▶ GOAL: Copy out the entries below word for word, beginning with the line that contains "Click the copy" and continuing through the end of the entries.

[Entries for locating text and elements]
* * * * * * *

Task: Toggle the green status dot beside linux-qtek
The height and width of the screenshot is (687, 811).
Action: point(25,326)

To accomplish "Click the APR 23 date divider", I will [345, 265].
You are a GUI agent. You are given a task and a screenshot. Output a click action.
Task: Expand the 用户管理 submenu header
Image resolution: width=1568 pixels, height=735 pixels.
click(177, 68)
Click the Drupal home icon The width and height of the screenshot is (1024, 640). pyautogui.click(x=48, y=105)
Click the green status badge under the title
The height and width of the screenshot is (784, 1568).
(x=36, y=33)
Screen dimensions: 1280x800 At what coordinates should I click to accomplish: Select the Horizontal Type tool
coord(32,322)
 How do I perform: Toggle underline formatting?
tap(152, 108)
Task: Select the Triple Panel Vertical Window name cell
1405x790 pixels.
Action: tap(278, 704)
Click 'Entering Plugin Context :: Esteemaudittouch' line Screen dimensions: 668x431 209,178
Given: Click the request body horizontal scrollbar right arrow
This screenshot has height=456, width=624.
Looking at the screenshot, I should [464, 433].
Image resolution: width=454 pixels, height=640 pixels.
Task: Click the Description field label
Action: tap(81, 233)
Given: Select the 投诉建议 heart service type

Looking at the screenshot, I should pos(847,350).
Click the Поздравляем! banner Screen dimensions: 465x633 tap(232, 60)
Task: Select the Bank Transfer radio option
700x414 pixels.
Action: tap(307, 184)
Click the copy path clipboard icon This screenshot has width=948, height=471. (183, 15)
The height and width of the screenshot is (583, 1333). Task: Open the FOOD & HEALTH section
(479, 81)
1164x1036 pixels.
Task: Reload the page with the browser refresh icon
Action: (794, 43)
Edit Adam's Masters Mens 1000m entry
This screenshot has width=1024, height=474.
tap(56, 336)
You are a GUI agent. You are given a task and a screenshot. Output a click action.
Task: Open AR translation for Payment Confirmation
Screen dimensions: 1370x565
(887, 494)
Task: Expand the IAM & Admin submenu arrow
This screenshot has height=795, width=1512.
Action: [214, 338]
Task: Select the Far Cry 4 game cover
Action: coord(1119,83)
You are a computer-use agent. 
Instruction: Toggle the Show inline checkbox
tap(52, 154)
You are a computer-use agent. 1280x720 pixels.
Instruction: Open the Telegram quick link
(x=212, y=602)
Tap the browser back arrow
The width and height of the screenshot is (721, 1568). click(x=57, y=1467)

* * * * * * *

▶ WRITTEN RESPONSE:
Click the copy path clipboard icon This screenshot has width=948, height=471. (183, 15)
The height and width of the screenshot is (583, 1333). Task: Open the FOOD & HEALTH section
(479, 81)
1164x1036 pixels.
Task: Reload the page with the browser refresh icon
Action: (794, 43)
Edit Adam's Masters Mens 1000m entry
This screenshot has width=1024, height=474.
tap(56, 336)
You are a GUI agent. You are given a task and a screenshot. Output a click action.
Task: Open AR translation for Payment Confirmation
Screen dimensions: 1370x565
(887, 494)
Task: Expand the IAM & Admin submenu arrow
This screenshot has height=795, width=1512.
Action: [214, 338]
Task: Select the Far Cry 4 game cover
Action: coord(1119,83)
You are a computer-use agent. 
Instruction: Toggle the Show inline checkbox
tap(52, 154)
You are a computer-use agent. 1280x720 pixels.
Instruction: Open the Telegram quick link
(x=212, y=602)
Tap the browser back arrow
The width and height of the screenshot is (721, 1568). click(x=57, y=1467)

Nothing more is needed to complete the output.